**TASK ITEM**
In the part of the entries that opens with the first line and closes with the line containing "(608, 242).", switch "annotation" to "marker" and give that part again with everything else unchanged. Leave the pictures out of your answer.

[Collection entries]

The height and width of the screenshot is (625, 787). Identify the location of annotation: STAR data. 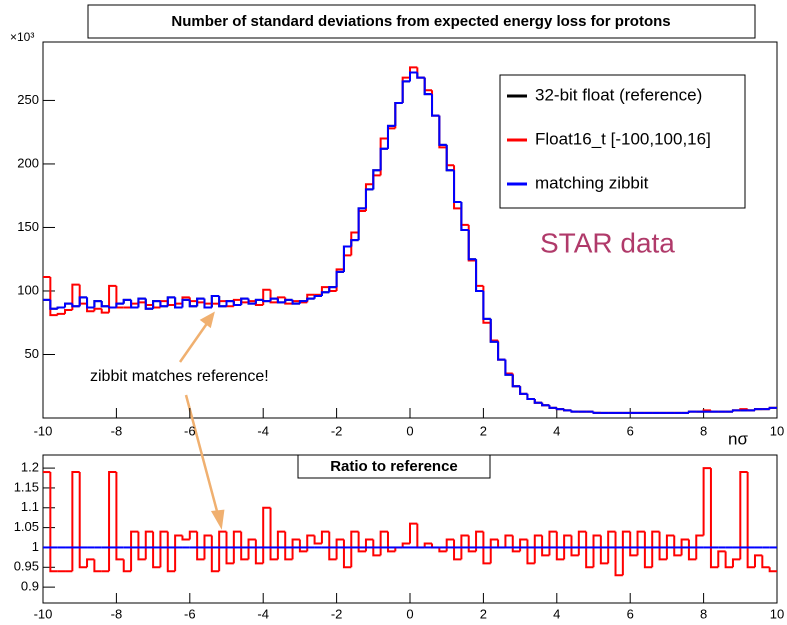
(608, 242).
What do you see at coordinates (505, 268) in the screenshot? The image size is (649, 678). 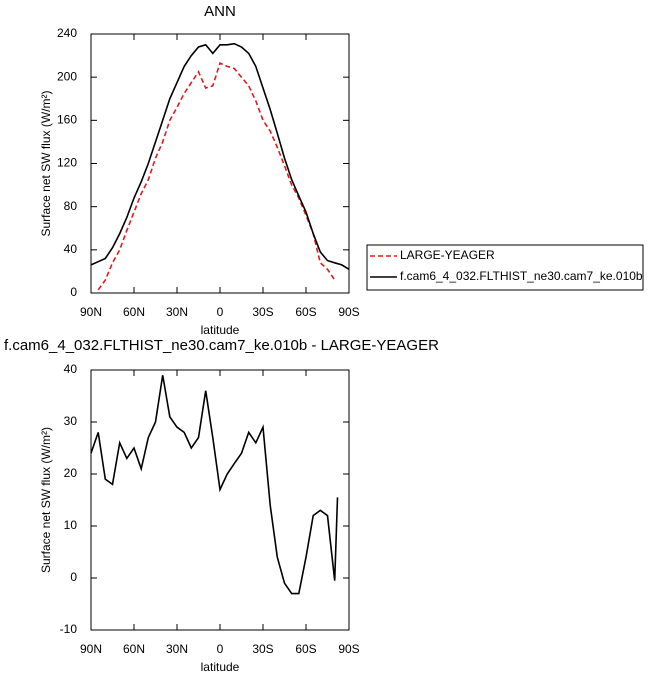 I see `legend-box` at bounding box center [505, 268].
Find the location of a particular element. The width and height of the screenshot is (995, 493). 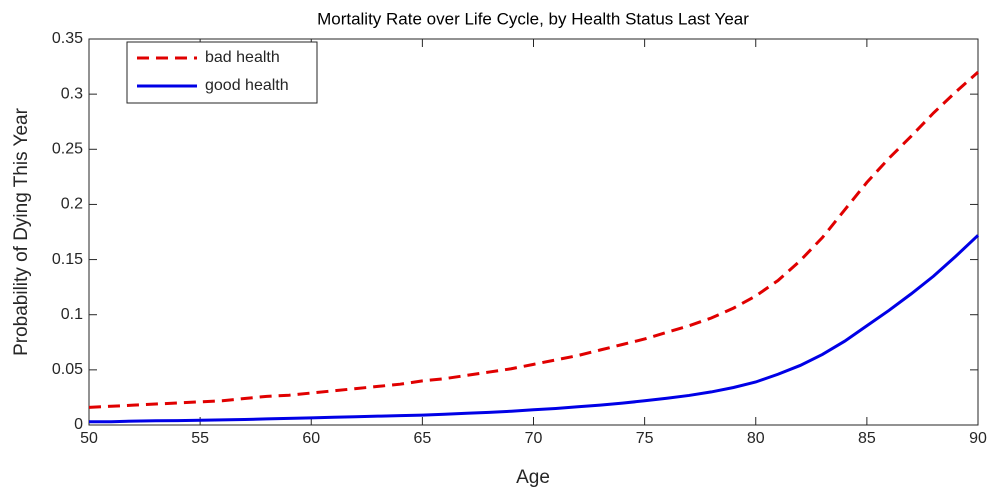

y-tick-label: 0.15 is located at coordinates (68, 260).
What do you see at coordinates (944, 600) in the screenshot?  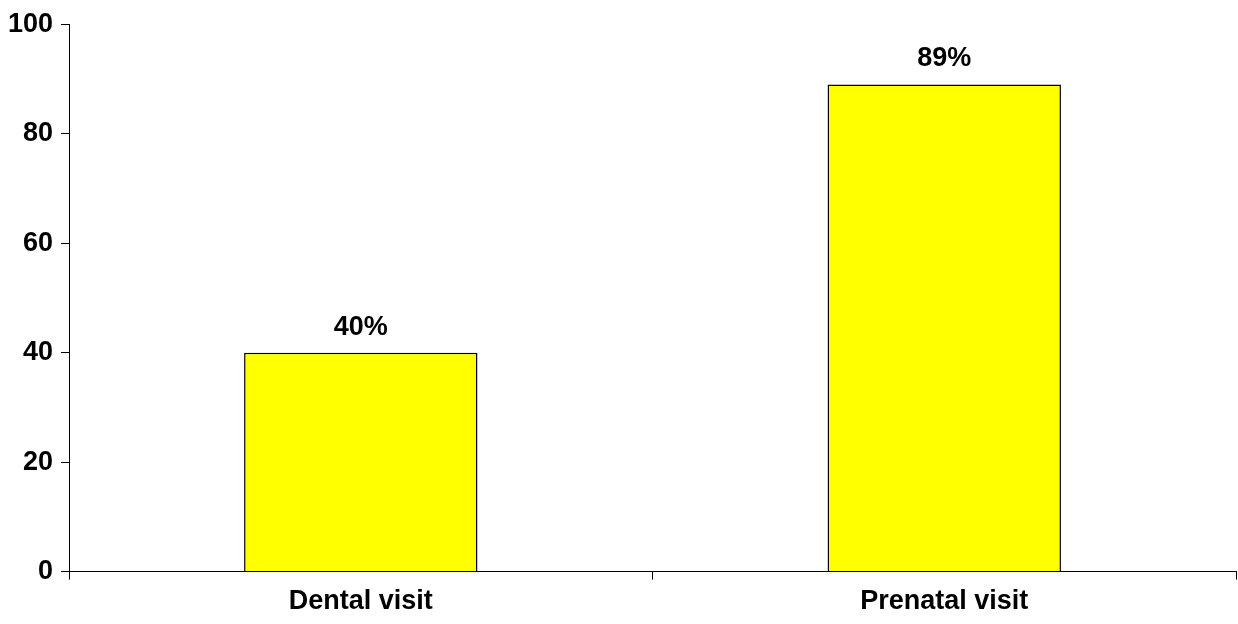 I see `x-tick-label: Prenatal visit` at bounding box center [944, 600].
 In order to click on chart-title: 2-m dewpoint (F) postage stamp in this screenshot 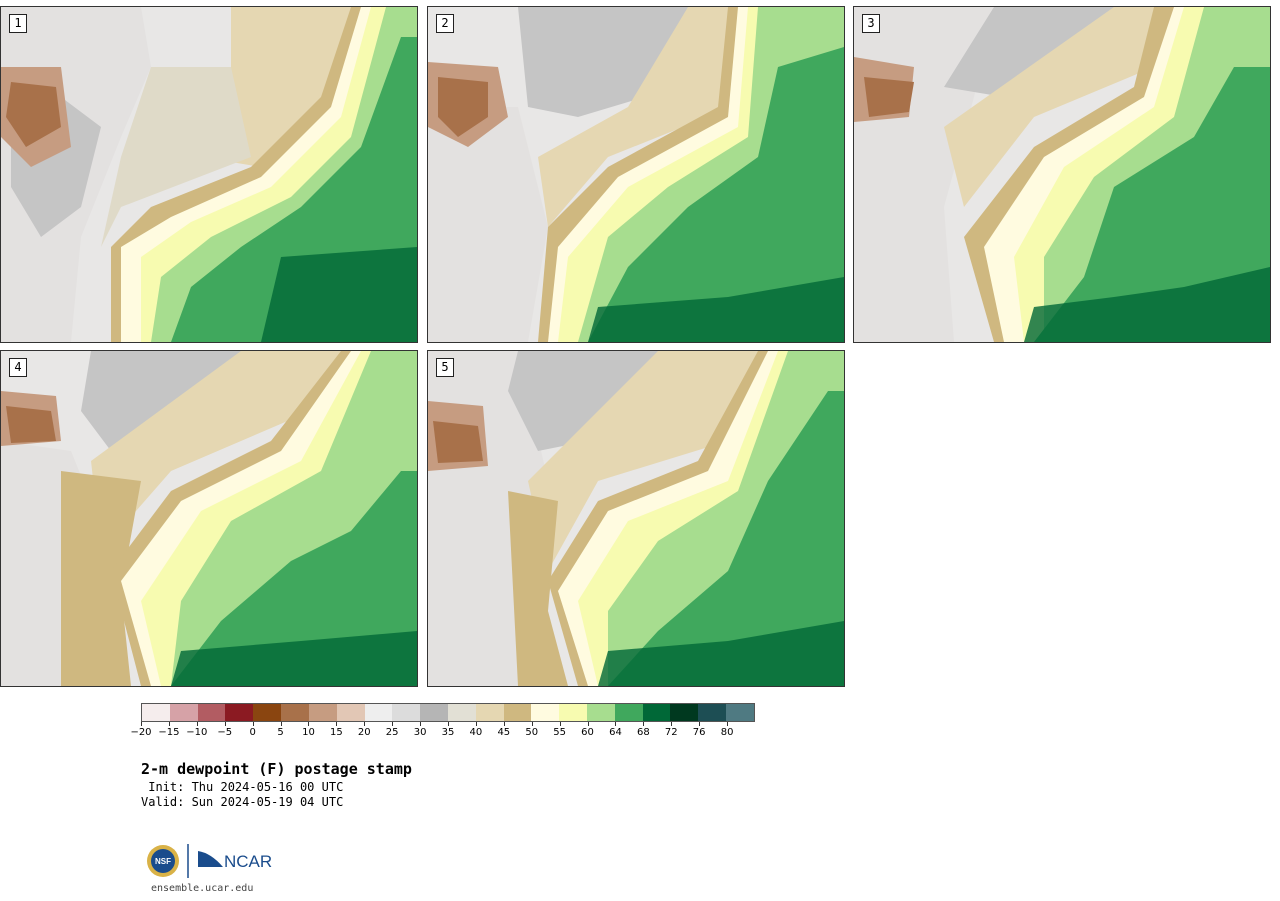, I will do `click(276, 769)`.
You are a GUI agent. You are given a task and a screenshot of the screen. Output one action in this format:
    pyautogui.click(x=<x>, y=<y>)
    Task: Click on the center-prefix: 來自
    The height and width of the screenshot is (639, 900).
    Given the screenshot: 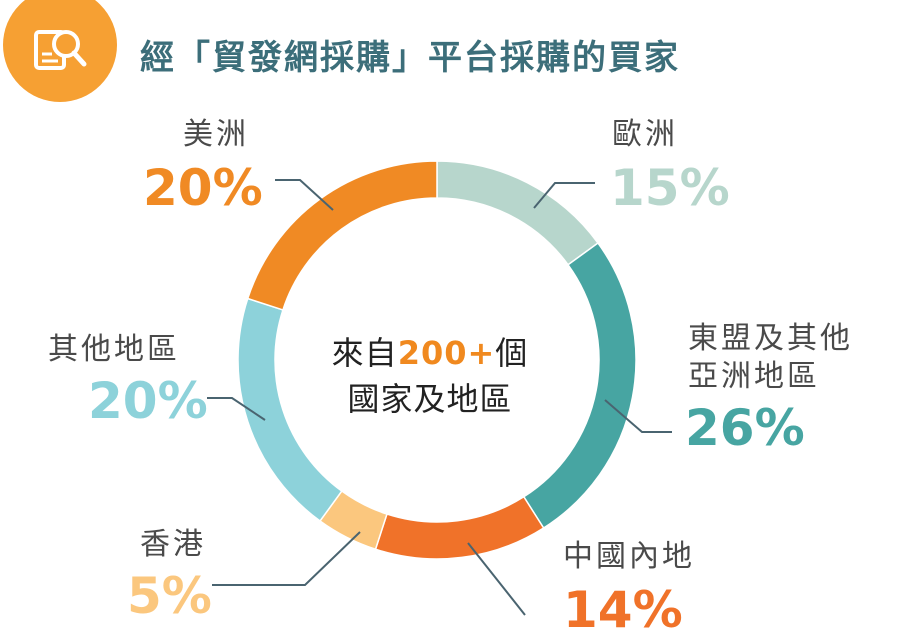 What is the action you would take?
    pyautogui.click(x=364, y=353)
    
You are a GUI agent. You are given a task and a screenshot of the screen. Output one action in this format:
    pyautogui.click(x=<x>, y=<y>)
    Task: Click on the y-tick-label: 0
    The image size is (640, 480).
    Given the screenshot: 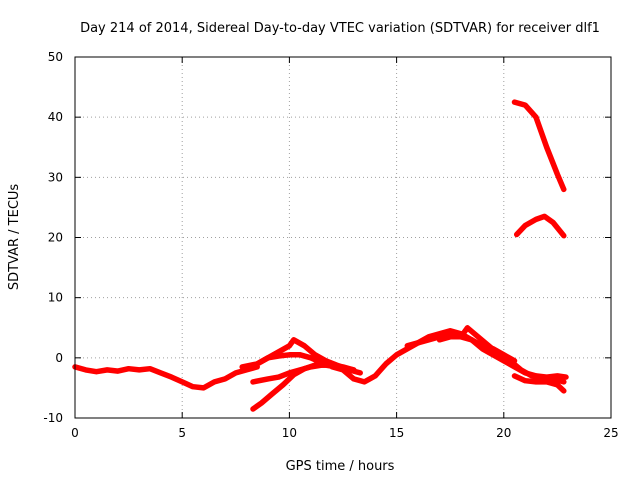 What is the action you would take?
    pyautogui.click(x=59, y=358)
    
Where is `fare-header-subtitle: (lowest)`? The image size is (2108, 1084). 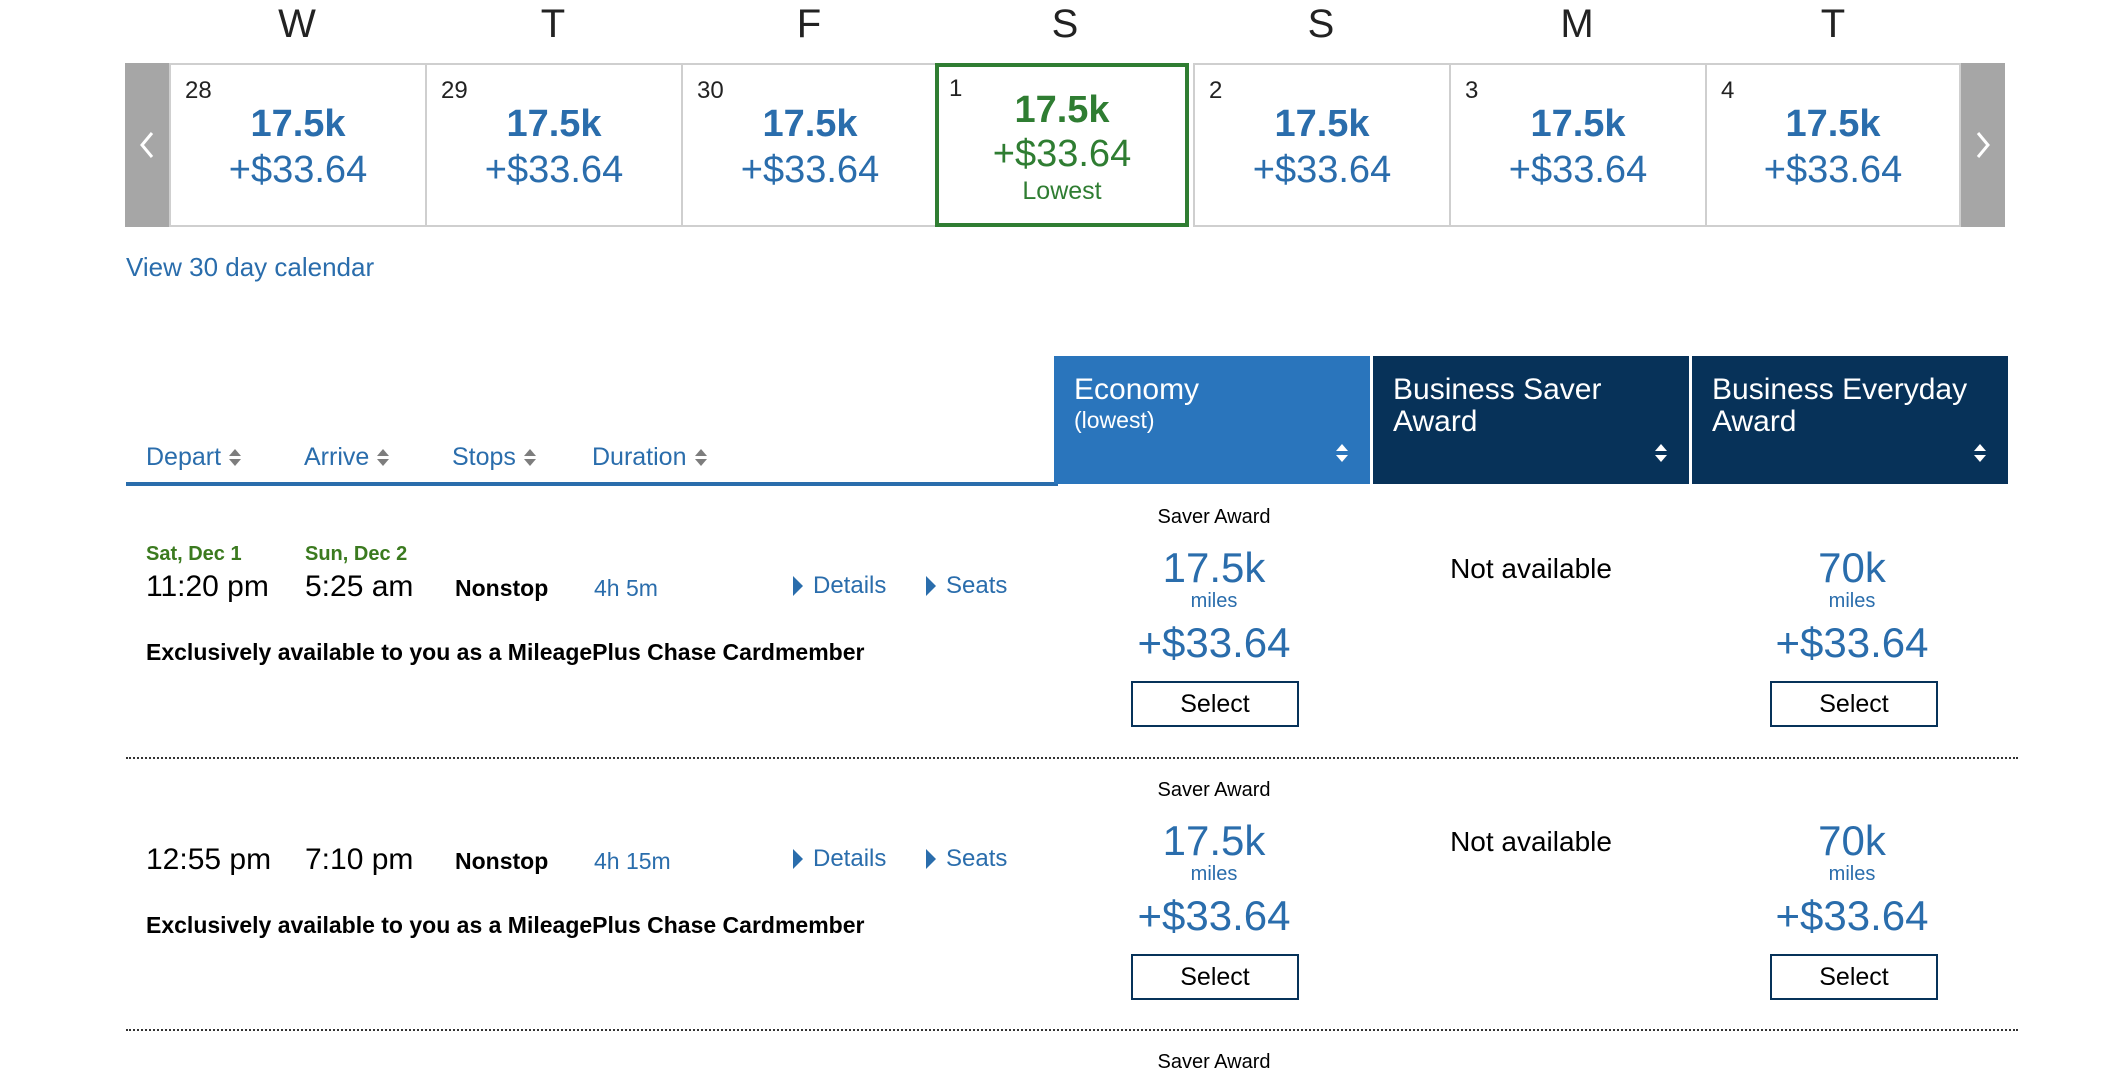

**RESULT**
The height and width of the screenshot is (625, 787). Identify the location of marker: STAR data. 
(608, 242).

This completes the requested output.